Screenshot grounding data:
-- -- --
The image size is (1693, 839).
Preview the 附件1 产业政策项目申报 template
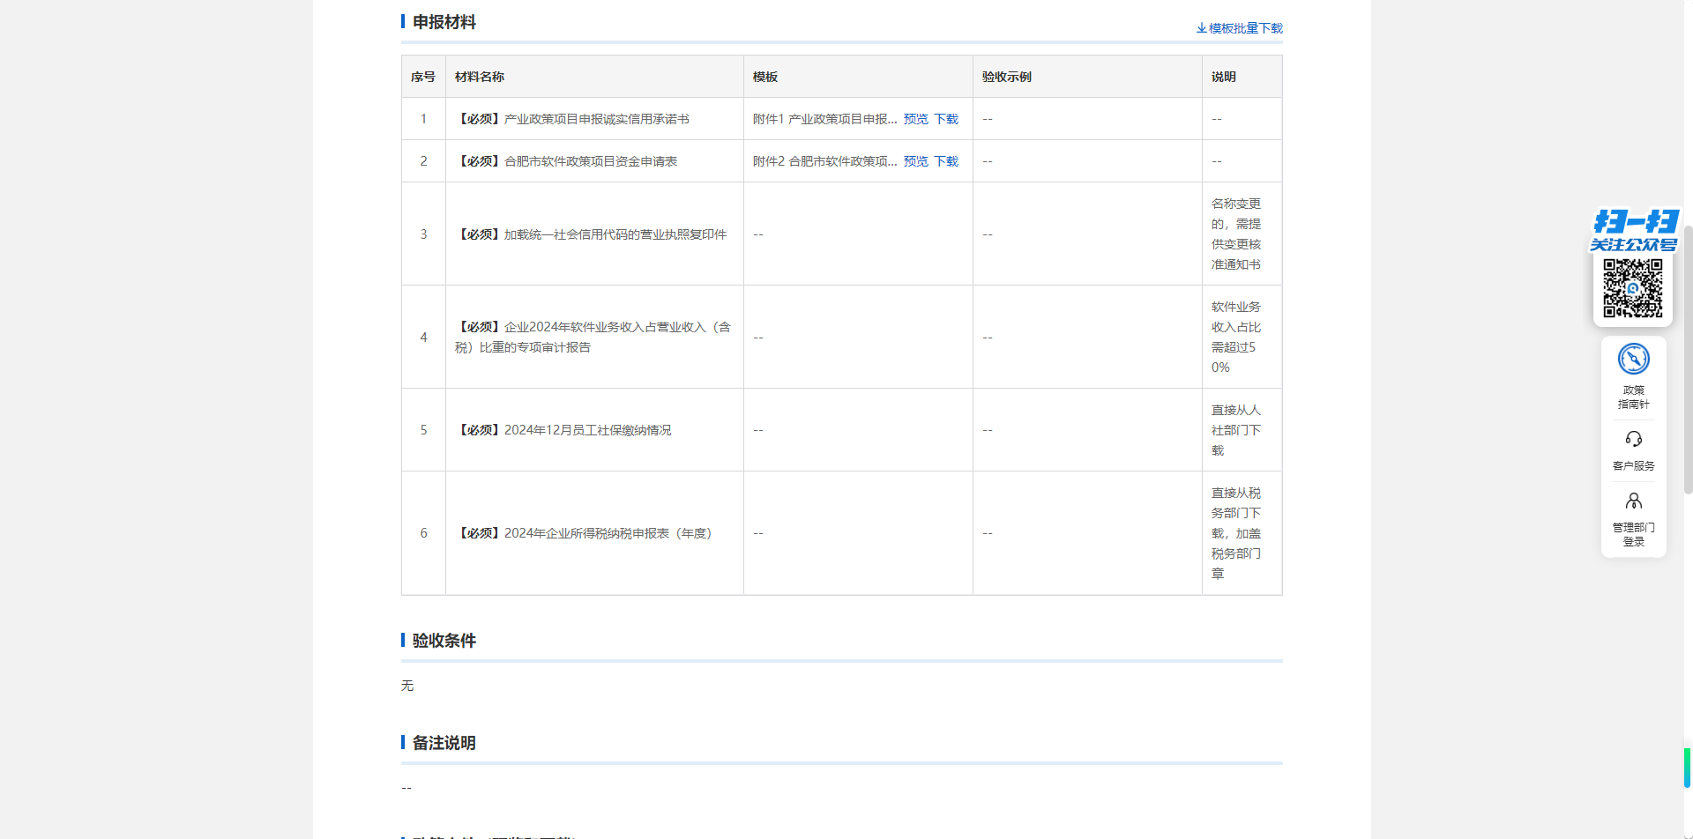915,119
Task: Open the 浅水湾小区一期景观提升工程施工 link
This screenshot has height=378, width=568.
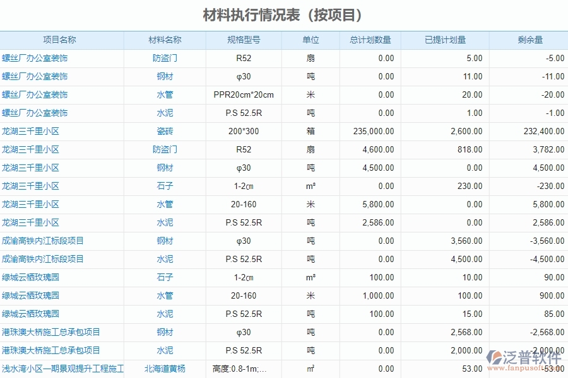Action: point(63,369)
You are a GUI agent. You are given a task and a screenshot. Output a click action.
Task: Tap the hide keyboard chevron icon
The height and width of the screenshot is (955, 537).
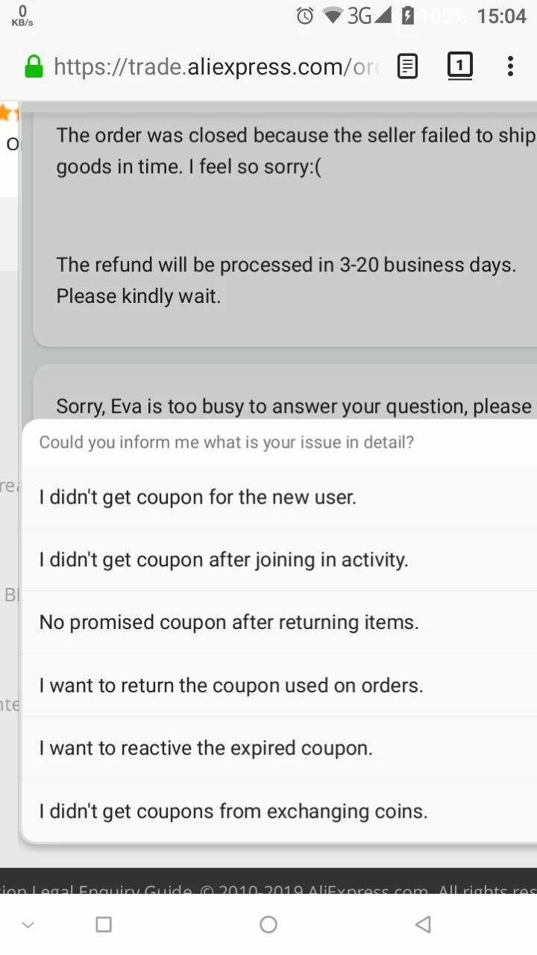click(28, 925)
-- -- --
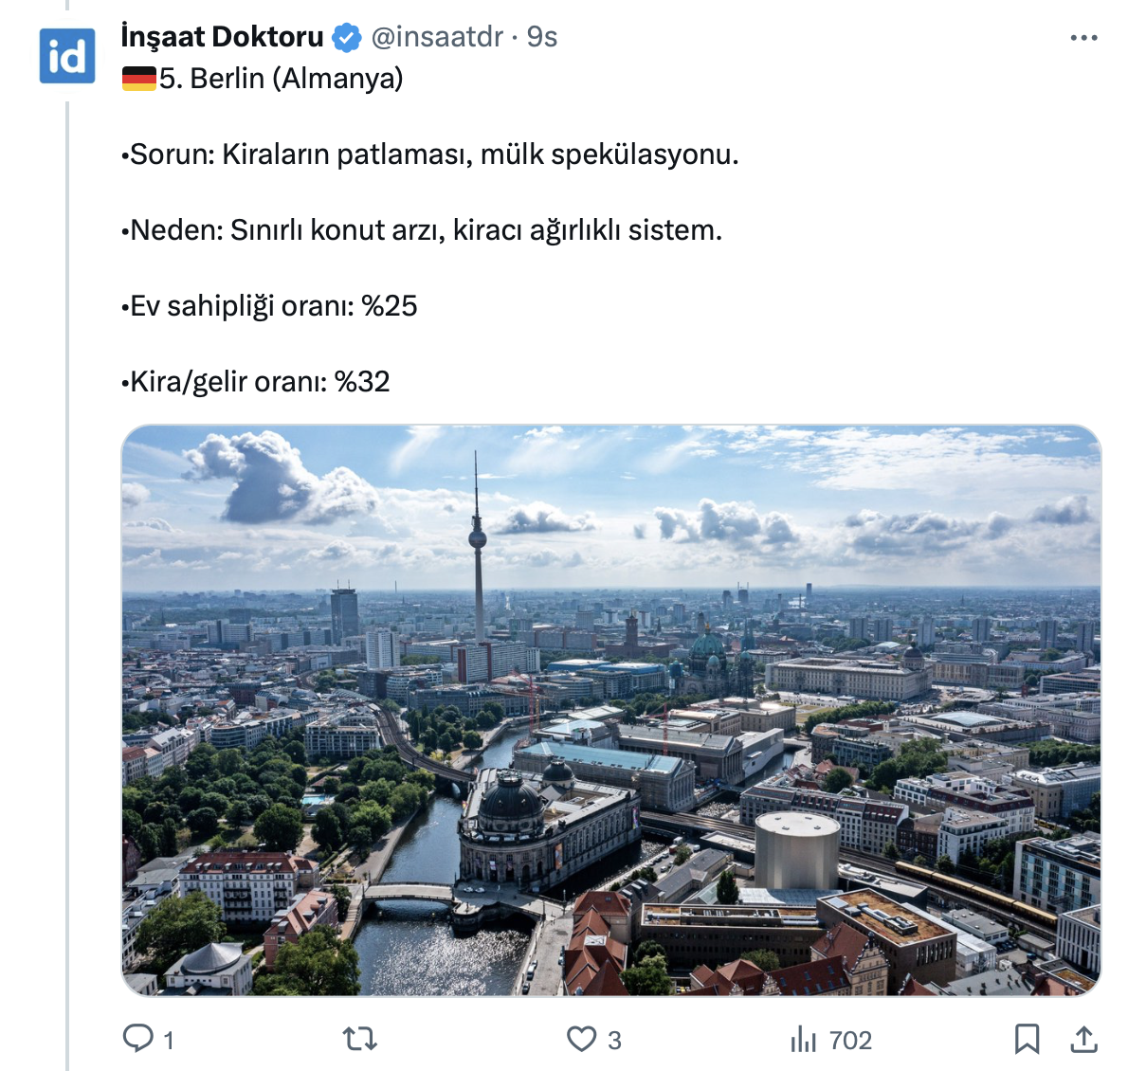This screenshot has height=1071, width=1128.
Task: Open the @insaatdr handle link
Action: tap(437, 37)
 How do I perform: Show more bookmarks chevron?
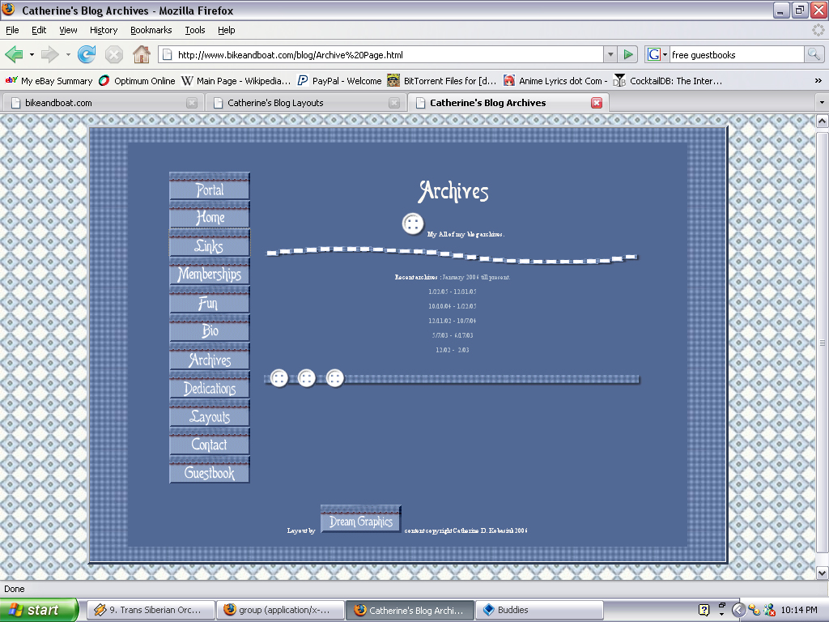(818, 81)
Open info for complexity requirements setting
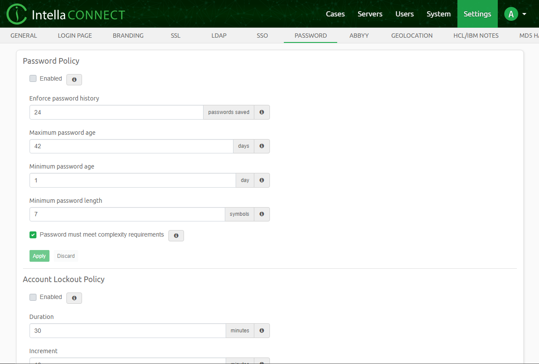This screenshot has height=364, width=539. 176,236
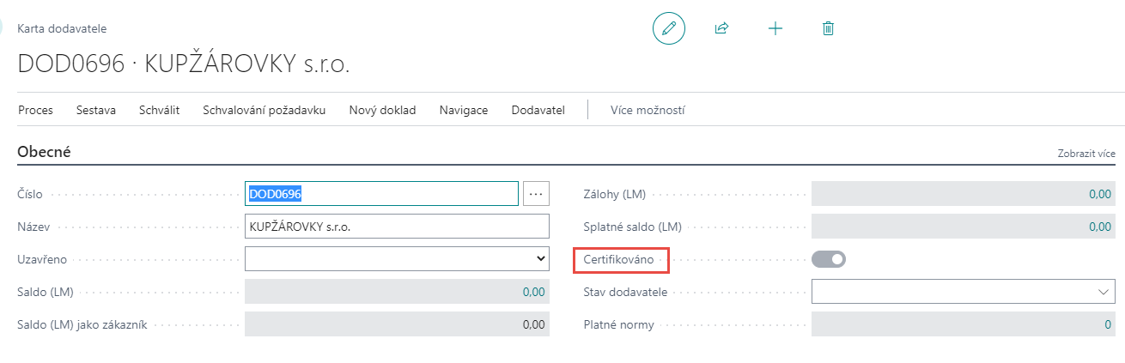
-- -- --
INSTRUCTIONS TO FOLLOW: "Task: Open the 浅水湾小区一期景观提升工程施工 link" marks the first line to copy, and "Task: Tap the hide keyboard chevron icon" marks the last. Repeat that stretch above exactly, with no pictures.

ANSWER:
Task: Open the 浅水湾小区一期景观提升工程施工 link
This screenshot has height=378, width=568.
Action: point(63,369)
You are a GUI agent. You are given a task and a screenshot. Output a click action.
Task: Tap the hide keyboard chevron icon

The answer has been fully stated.